Goal of the exercise -
Each of the entries below should be written out exactly as it reads.

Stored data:

★ ★ ★ ★

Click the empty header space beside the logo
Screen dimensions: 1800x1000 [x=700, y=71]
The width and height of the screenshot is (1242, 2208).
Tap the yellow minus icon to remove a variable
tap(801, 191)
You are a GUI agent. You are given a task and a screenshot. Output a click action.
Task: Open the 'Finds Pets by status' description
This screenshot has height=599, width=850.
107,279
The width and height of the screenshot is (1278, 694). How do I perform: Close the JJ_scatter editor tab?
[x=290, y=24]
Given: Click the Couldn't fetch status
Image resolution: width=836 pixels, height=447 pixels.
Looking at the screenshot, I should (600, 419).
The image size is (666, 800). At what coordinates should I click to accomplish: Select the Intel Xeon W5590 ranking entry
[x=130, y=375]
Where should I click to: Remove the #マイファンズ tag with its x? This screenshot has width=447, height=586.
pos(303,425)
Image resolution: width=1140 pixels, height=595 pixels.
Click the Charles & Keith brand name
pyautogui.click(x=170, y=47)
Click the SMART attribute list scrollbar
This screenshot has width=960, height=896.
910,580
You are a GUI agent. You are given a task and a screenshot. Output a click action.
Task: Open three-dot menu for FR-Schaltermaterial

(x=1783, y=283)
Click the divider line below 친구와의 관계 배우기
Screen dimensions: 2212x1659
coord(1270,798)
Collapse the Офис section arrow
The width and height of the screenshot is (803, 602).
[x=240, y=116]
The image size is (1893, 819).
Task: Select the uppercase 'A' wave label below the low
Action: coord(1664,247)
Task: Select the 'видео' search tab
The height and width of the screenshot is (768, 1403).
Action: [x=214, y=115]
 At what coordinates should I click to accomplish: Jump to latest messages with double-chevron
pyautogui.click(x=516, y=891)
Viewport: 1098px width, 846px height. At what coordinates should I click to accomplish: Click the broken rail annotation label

★ ★ ★ ★

Answer -
Click the empty header space beside the logo
Screen dimensions: 1800x1000 [x=700, y=71]
The width and height of the screenshot is (1242, 2208).
Tap the yellow minus icon to remove a variable
tap(801, 191)
You are a GUI agent. You are given a task and a screenshot. Output a click action.
Task: Open the 'Finds Pets by status' description
This screenshot has height=599, width=850.
107,279
The width and height of the screenshot is (1278, 694). How do I perform: Close the JJ_scatter editor tab?
[x=290, y=24]
Given: Click the Couldn't fetch status
Image resolution: width=836 pixels, height=447 pixels.
Looking at the screenshot, I should (600, 419).
The image size is (666, 800). At what coordinates should I click to accomplish: Select the Intel Xeon W5590 ranking entry
[x=130, y=375]
Where should I click to: Remove the #マイファンズ tag with its x? This screenshot has width=447, height=586.
pos(303,425)
Image resolution: width=1140 pixels, height=595 pixels.
Click the Charles & Keith brand name
pyautogui.click(x=170, y=47)
Click the SMART attribute list scrollbar
This screenshot has width=960, height=896.
910,580
You are a GUI agent. You are given a task and a screenshot. Output a click action.
Task: Open three-dot menu for FR-Schaltermaterial

(x=1783, y=283)
Click the divider line below 친구와의 관계 배우기
Screen dimensions: 2212x1659
coord(1270,798)
Collapse the Офис section arrow
The width and height of the screenshot is (803, 602).
[x=240, y=116]
The image size is (1893, 819).
Task: Select the uppercase 'A' wave label below the low
Action: coord(1664,247)
Task: Select the 'видео' search tab
The height and width of the screenshot is (768, 1403).
Action: [x=214, y=115]
 At what coordinates should I click to accomplish: Jump to latest messages with double-chevron
pyautogui.click(x=516, y=891)
Viewport: 1098px width, 846px height. At what coordinates should I click to accomplish: Click the broken rail annotation label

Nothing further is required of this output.